[WHAT YOU ARE ASKED TO DO]
Repeat the rows word for word, starting at the line that contains "The image size is (415, 372)." and ending at the last row, and leave the pictures out of your answer.
# SUPPLIED DATA start
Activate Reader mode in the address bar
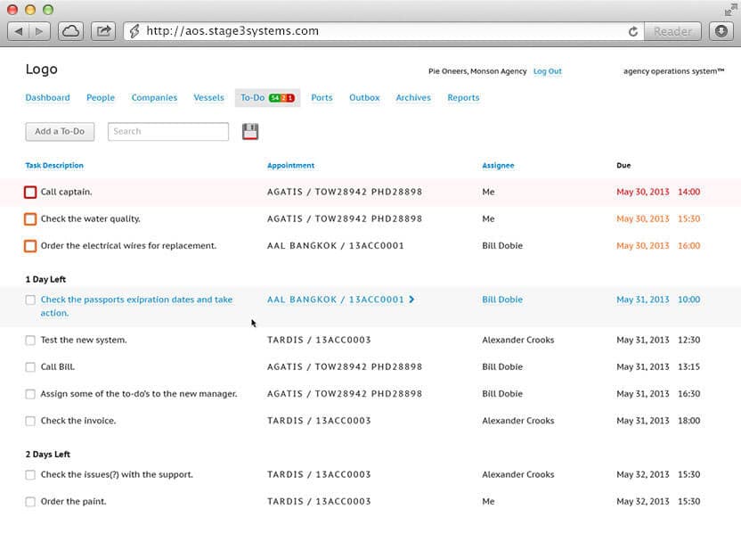Screen dimensions: 741x534 pyautogui.click(x=672, y=31)
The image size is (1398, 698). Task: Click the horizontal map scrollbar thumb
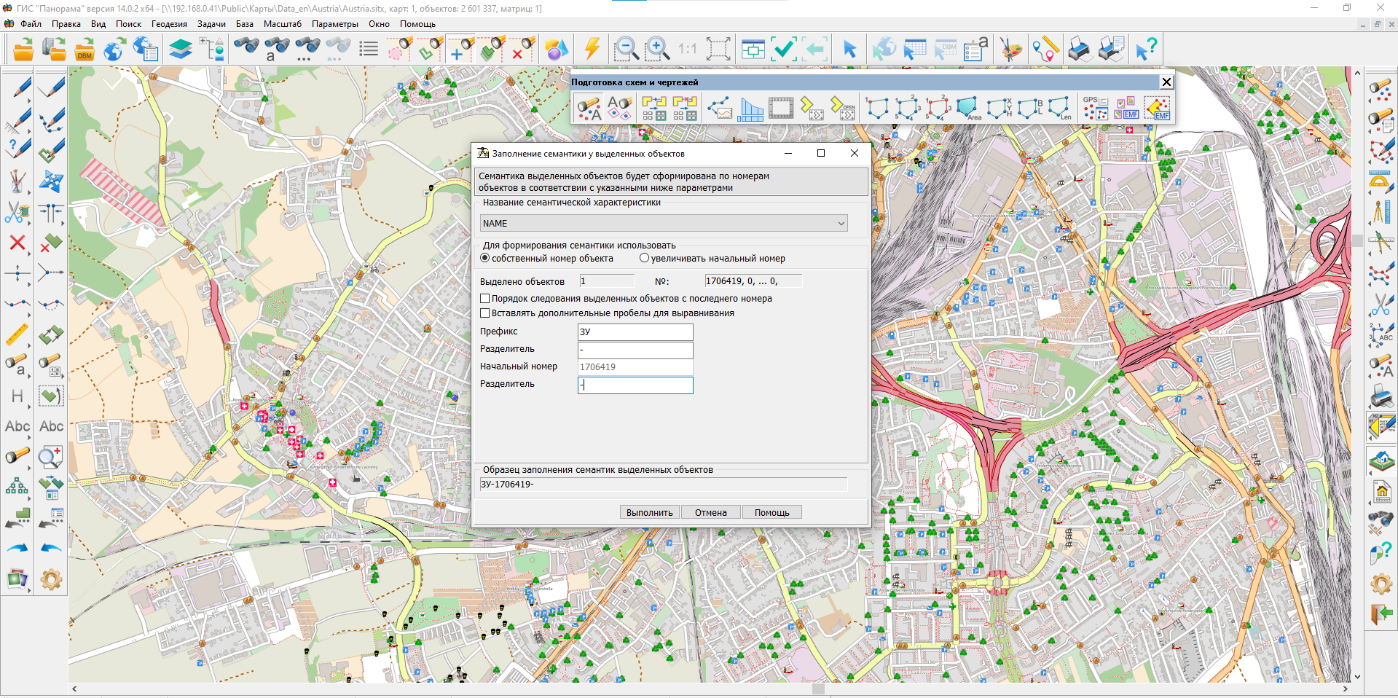pos(818,689)
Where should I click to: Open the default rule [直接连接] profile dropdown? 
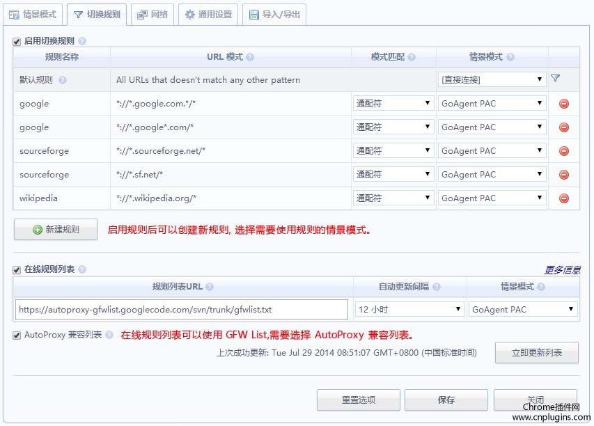(x=492, y=80)
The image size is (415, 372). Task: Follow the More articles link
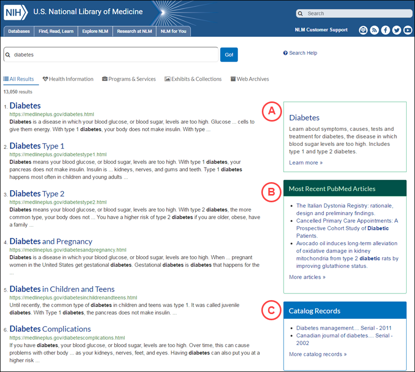click(x=307, y=277)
# SUPPLIED DATA end
[FINAL RESULT]
The image size is (415, 372). Task: Follow the More articles link
click(x=307, y=277)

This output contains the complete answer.